Tocantins registra quase 1.600 casos de picadas de serpentes em pouco mais de dois anos
O estado do Tocantins contabilizou impressionantes 1.593 casos de pessoas picadas por serpentes entre o ano de 2024 e março de 2026, conforme dados divulgados pela Secretaria de Estado da Saúde do Tocantins (SES-TO). Apenas nos três primeiros meses de 2026, já foram registradas 200 ocorrências, indicando uma tendência preocupante que demanda atenção especial da população e das autoridades sanitárias.
Espécies mais envolvidas e distribuição dos acidentes
Entre as espécies de serpentes peçonhentas mais frequentemente relacionadas a esses acidentes destacam-se as jararacas (gênero Bothrops) e as cascavéis (gênero Crotalus). O biólogo Lucas Elias Oliveira Borges, em entrevista exclusiva, esclareceu que cerca de 70% dos casos de picadas no Brasil ocorrem com jararacas, sendo essa também a realidade predominante no Tocantins. Embora em menor escala, também há registros de acidentes com a cobra coral verdadeira, cuja camuflagem natural no ambiente as torna particularmente perigosas.
Segundo o levantamento detalhado da SES-TO, foram contabilizados 723 casos em 2024 e 670 em 2025, demonstrando uma incidência significativa e constante. O aumento no número de acidentes está diretamente associado ao maior contato entre seres humanos e animais silvestres, fenômeno observado tanto em áreas urbanas quanto rurais do estado.
Orientações médicas cruciais para casos de picadas
Em situações de picada de serpente, a recomendação principal e mais urgente é procurar atendimento médico imediatamente.
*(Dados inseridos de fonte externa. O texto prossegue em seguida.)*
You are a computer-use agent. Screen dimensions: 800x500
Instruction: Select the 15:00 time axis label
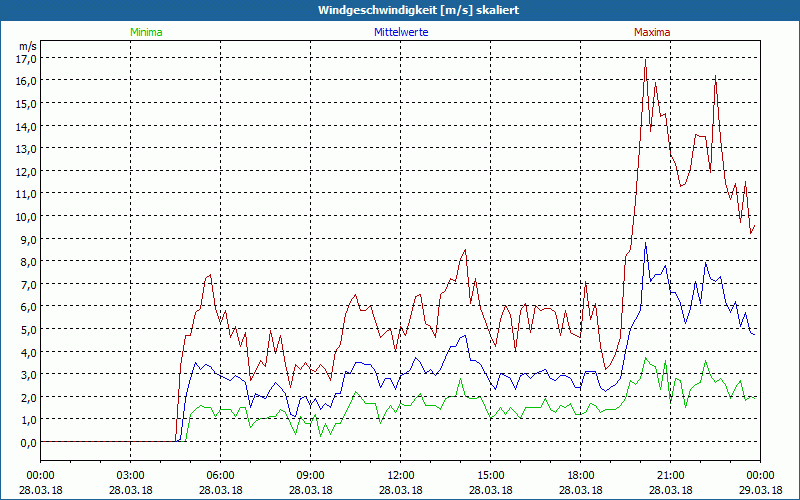[x=490, y=475]
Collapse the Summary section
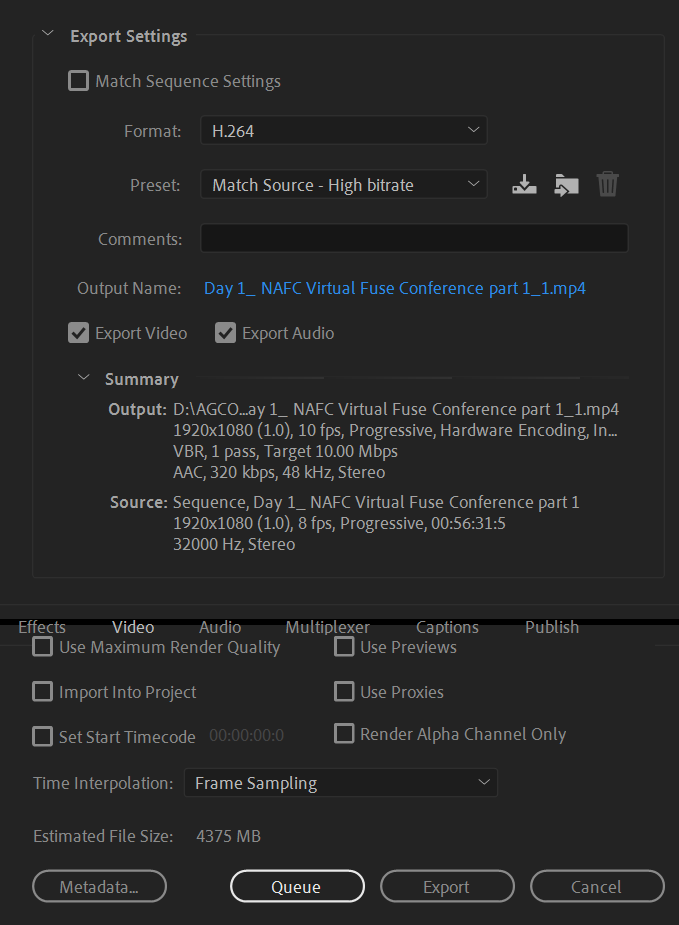The image size is (679, 925). coord(84,378)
É fundamental dirigir-se ao hospital mais próximo para receber o soro antiofídico específico, uma vez que cada espécie possui um tipo distinto de veneno, exigindo tratamento adequado e personalizado.
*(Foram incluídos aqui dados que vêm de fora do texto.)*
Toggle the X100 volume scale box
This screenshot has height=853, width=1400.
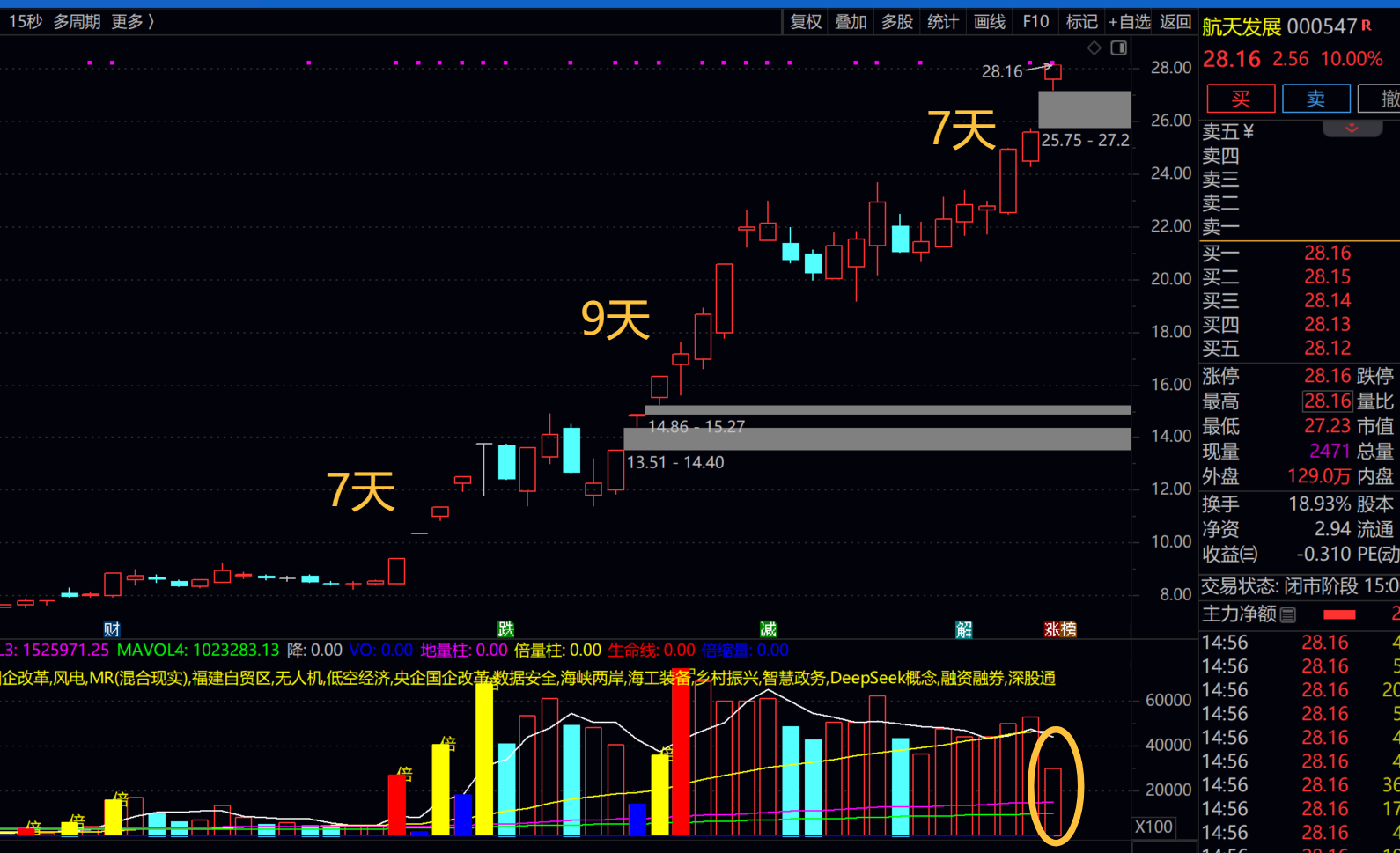tap(1153, 827)
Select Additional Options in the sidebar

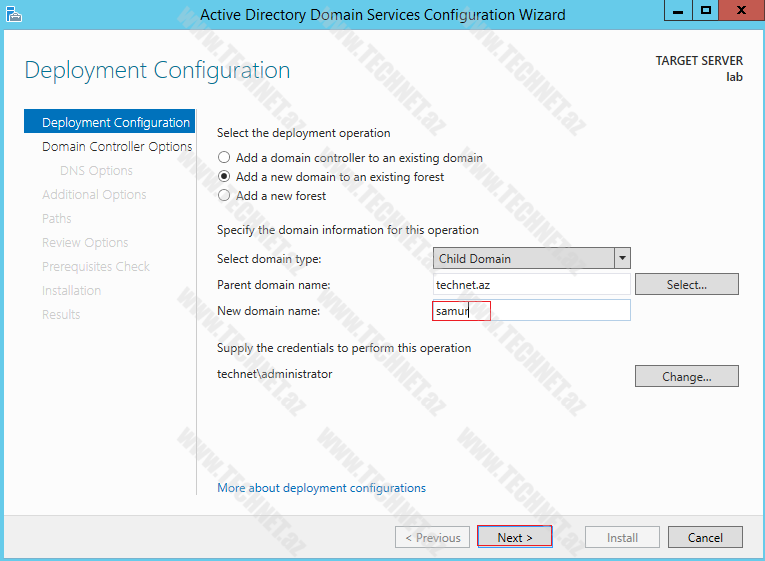pyautogui.click(x=94, y=195)
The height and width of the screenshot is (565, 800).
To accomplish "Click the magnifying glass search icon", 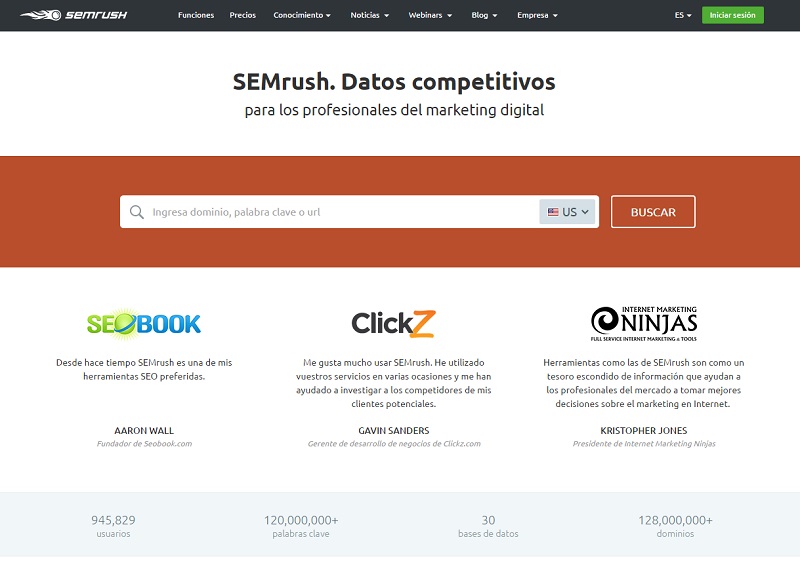I will [x=137, y=212].
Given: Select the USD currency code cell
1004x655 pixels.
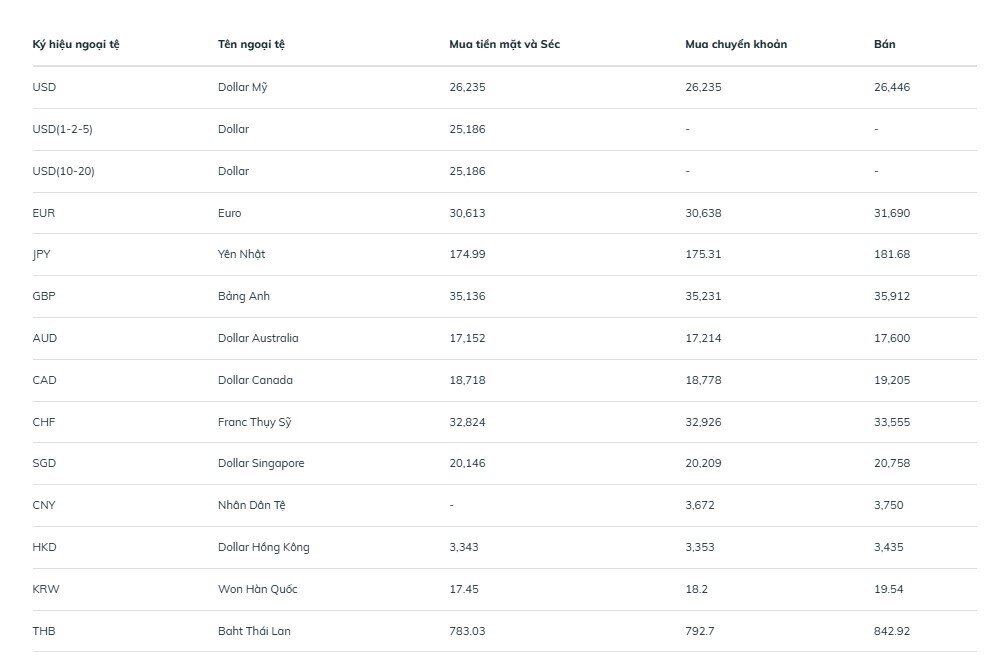Looking at the screenshot, I should click(44, 87).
As medidas imediatas recomendadas pelos especialistas incluem:
- Manter a calma e evitar movimentos bruscos
- Lavar cuidadosamente o local da picada com água e sabão
- Elevar o membro afetado para reduzir o inchaço
- Ingerir bastante água para auxiliar na hidratação
- Buscar atendimento especializado com a máxima urgência
Práticas que devem ser rigorosamente evitadas
É extremamente importante que a população conheça também as ações que não devem ser realizadas em caso de picada, pois podem agravar significativamente o quadro clínico da vítima. Entre essas práticas perigosas estão:
- Perfurar ou cortar o local da picada
- Aplicar substâncias como café, açúcar, querosene ou qualquer outro produto caseiro
- Fazer torniquete ou garrote, que pode comprometer a circulação sanguínea
- Chupar o veneno da ferida, método completamente ineficaz e perigoso
Distribuição geográfica e características comportamentais
A maior parte dos acidentes com serpentes ocorre na zona rural, onde o contato com habitats naturais é mais frequente. Já nas áreas urbanas, embora menos comuns, os casos também acontecem, geralmente quando as serpentes buscam abrigo em locais fechados e quentes. Em ambientes urbanos, os acidentes com escorpiões tendem a ser mais frequentes.
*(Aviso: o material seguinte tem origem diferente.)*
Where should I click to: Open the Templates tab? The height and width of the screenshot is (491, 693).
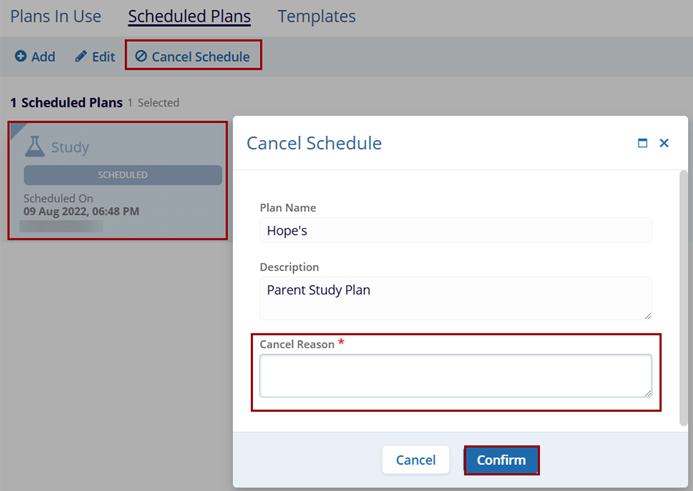pyautogui.click(x=316, y=16)
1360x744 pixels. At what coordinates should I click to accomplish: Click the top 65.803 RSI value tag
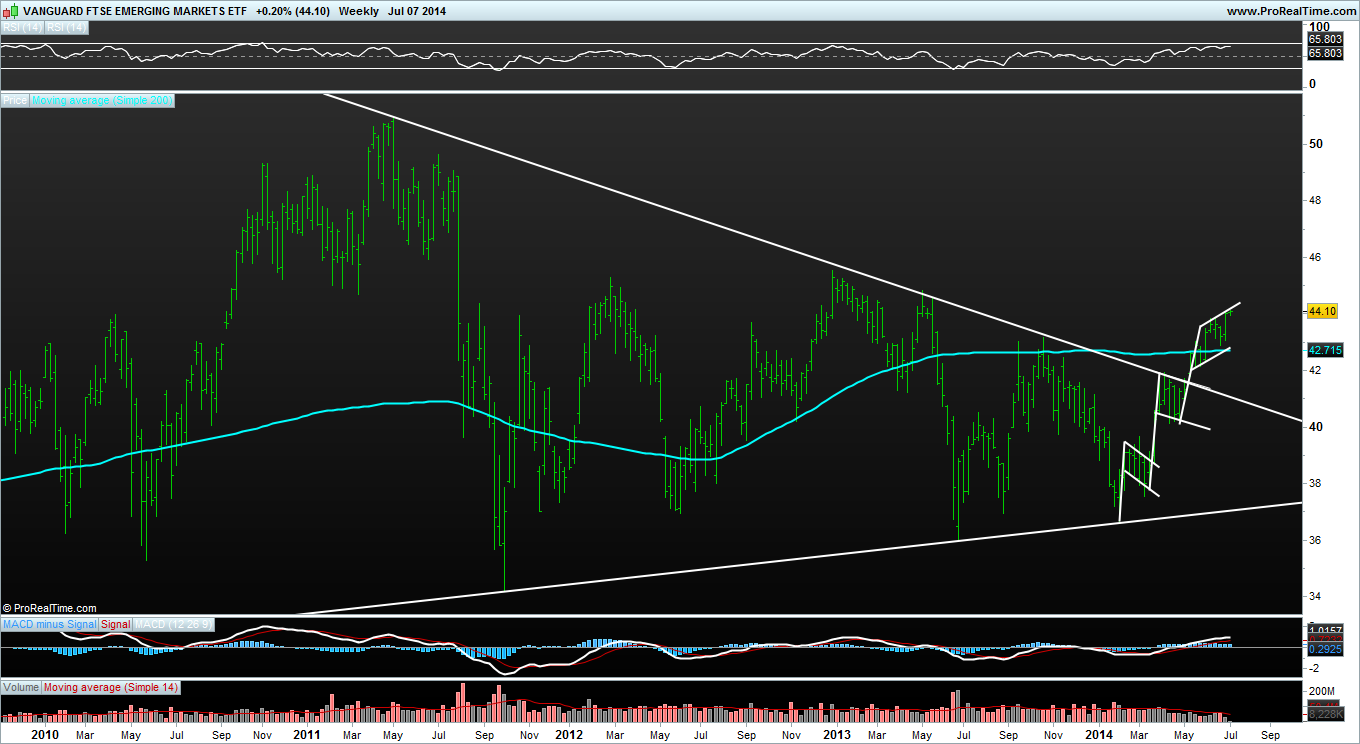coord(1325,39)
As serpentes costumam ser encontradas em ambientes naturais característicos, como:
- Próximas a riachos e cursos d'água
- Entre folhas caídas no chão da mata
- Em troncos caídos ou sob pedras
- Locais onde sua camuflagem natural as torna quase imperceptíveis
As picadas ocorrem predominantemente nos pés e pernas, e em menor proporção nas mãos, refletindo o tipo de interação mais comum entre humanos e esses animais.
Importância ecológica e grupos de risco
O biólogo Lucas Elias Oliveira Borges ressaltou que, apesar do risco representado por acidentes ofídicos, as serpentes desempenham um papel essencial no equilíbrio ecológico. São animais fundamentais para o controle de populações de outras espécies, mantendo o funcionamento saudável dos ecossistemas.
Entretanto, quando ocorrem acidentes, as consequências podem ser graves, podendo inclusive levar à morte, dependendo das condições de saúde da vítima. Crianças e idosos constituem os grupos de maior risco, exigindo atenção redobrada e medidas preventivas especiais.
A conscientização da população sobre os procedimentos corretos em caso de picada, combinada com o respeito ao papel ecológico desses animais, representa a abordagem mais equilibrada e eficaz para reduzir os impactos negativos desses acidentes na saúde pública do Tocantins.